NEW YORK (AP) -- After Bear Stearns Cos. said Friday it will have to borrow money through JPMorgan Chase & Co., backed by the New York Federal Reserve, investors are curious: What does this mean for other banks, and who might be next?

Q: Is this going to happen to other investment banks?

A: Nobody knows for sure, but it could. Until proven otherwise, the market will probably act as if there are more near-collapses to come -- just as it did on Friday, when investors sold off their bank holdings and sent the Dow Jones industrial average down 200 points.

"Even though Bear was probably on the fringe, pushing the envelope anyway, traders are saying that because it happened, it could happen to somebody else," said Brandon Thomas, chief investment officer for Portfolio Management Consultants, the investment arm of Envestnet.

Q: Which other institutions might need funding?

A: Bear Stearns has been the weakling among the five reigning Wall Street investment banks: Bear, Merrill Lynch, Morgan Stanley, Lehman Brothers and Goldman Sachs. Many market watchers will recall that last spring, Bear was the first of these institutions to reveal big problems with mortgage-linked debt when it had to pump cash into two hemorrhaging hedge funds.

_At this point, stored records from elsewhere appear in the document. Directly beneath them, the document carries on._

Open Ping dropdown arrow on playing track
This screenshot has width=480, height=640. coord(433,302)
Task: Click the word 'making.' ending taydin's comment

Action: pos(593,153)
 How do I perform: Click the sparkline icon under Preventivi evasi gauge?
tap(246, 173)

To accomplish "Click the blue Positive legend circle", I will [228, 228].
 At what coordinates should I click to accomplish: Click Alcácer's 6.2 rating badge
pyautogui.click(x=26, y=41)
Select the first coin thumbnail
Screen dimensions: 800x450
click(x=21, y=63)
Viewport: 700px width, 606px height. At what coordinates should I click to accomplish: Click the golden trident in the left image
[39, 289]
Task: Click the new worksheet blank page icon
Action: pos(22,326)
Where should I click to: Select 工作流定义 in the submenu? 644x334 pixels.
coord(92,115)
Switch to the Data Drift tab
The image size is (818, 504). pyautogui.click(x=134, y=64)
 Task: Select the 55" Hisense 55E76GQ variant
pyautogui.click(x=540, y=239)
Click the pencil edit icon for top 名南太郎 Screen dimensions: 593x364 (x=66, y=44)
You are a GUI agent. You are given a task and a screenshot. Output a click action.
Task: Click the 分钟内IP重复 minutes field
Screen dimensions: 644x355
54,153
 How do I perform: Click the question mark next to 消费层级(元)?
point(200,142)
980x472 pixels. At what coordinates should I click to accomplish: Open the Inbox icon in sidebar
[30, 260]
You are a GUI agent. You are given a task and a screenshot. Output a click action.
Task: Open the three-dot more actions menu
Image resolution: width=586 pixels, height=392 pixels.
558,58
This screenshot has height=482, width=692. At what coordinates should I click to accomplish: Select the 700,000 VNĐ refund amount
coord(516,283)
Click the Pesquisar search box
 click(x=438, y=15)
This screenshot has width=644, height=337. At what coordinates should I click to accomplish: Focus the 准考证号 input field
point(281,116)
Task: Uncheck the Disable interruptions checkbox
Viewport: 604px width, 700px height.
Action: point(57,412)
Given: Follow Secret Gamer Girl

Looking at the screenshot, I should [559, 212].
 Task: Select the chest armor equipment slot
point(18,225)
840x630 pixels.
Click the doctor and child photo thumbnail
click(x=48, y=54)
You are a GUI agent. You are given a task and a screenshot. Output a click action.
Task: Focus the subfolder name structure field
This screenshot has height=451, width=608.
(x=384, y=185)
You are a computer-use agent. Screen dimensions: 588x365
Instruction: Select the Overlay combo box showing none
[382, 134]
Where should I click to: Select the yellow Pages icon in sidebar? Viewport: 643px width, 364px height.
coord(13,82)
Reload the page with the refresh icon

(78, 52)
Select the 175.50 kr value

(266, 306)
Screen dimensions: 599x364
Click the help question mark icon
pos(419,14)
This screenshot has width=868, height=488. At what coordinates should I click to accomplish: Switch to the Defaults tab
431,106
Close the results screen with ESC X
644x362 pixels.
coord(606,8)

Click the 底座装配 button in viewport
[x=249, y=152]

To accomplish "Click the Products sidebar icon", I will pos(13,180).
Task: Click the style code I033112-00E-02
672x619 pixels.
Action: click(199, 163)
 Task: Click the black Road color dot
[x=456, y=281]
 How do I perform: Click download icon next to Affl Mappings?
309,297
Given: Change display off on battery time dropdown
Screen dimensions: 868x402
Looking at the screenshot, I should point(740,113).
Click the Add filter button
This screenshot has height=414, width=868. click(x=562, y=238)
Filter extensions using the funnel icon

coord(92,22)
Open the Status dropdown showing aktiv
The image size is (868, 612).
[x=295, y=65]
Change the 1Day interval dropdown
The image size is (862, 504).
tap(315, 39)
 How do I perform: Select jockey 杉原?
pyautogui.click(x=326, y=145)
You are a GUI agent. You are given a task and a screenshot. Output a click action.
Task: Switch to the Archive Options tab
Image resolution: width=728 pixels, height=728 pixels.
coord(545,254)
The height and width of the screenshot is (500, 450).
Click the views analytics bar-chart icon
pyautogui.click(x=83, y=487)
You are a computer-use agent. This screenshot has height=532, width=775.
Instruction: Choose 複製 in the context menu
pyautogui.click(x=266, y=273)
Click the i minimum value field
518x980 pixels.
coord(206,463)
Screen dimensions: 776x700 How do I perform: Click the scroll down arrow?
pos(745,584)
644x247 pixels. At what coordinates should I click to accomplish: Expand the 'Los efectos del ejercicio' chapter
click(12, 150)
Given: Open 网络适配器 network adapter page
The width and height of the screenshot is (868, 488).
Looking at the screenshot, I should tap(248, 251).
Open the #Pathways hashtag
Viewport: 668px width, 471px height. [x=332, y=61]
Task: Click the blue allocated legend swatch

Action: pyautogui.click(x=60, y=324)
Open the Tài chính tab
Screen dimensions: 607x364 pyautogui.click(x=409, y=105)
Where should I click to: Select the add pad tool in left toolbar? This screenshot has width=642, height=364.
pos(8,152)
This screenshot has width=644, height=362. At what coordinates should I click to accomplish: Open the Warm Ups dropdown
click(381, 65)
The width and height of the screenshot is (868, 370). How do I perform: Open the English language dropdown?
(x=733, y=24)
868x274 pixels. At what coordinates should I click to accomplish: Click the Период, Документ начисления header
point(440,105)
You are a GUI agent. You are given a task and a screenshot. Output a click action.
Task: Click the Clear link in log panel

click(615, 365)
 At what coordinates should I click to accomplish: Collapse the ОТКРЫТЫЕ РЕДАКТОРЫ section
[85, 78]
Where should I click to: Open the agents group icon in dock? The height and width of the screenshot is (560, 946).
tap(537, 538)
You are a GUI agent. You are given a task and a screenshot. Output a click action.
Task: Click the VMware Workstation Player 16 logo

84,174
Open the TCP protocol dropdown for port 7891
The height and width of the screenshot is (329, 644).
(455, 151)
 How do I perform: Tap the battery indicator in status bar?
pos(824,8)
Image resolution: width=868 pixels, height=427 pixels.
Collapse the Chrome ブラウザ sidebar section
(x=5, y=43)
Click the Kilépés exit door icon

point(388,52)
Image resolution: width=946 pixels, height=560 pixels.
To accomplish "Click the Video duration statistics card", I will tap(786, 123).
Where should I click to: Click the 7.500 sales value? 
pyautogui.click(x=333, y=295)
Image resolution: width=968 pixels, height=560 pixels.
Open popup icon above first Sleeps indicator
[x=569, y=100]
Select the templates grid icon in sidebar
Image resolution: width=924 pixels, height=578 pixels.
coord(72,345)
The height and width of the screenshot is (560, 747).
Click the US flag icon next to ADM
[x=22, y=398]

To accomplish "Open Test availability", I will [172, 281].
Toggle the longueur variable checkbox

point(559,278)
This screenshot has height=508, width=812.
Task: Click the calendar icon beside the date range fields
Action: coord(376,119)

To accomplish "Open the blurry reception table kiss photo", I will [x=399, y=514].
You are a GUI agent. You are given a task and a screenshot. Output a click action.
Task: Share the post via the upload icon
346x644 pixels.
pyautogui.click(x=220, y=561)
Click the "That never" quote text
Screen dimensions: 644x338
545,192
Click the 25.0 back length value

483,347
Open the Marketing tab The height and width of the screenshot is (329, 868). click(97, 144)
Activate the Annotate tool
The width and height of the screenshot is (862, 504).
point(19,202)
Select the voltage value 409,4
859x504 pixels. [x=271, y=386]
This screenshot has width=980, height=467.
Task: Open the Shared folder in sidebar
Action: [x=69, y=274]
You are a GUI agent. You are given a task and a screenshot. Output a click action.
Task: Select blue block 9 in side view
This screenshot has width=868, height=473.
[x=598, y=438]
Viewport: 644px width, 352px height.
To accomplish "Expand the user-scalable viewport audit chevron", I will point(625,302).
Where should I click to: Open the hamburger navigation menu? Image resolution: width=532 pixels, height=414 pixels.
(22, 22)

Also, Bear is the smallest of the five big investment banks, the least diversified, and the biggest issuer of mortgage-backed securities.

But Lehman Brothers Holdings Inc. appears to be an investment bank that investors are very worried about right now -- mainly because it is the investment bank that is most similar to Bear in structure and exposure. Its stock dropped more than 14 percent on Friday.

Banks gave Lehman a vote of confidence of sorts, however, on Friday -- Lehman Brothers said its new credit facility was "substantially oversubscribed," and that some of world's largest banks participated.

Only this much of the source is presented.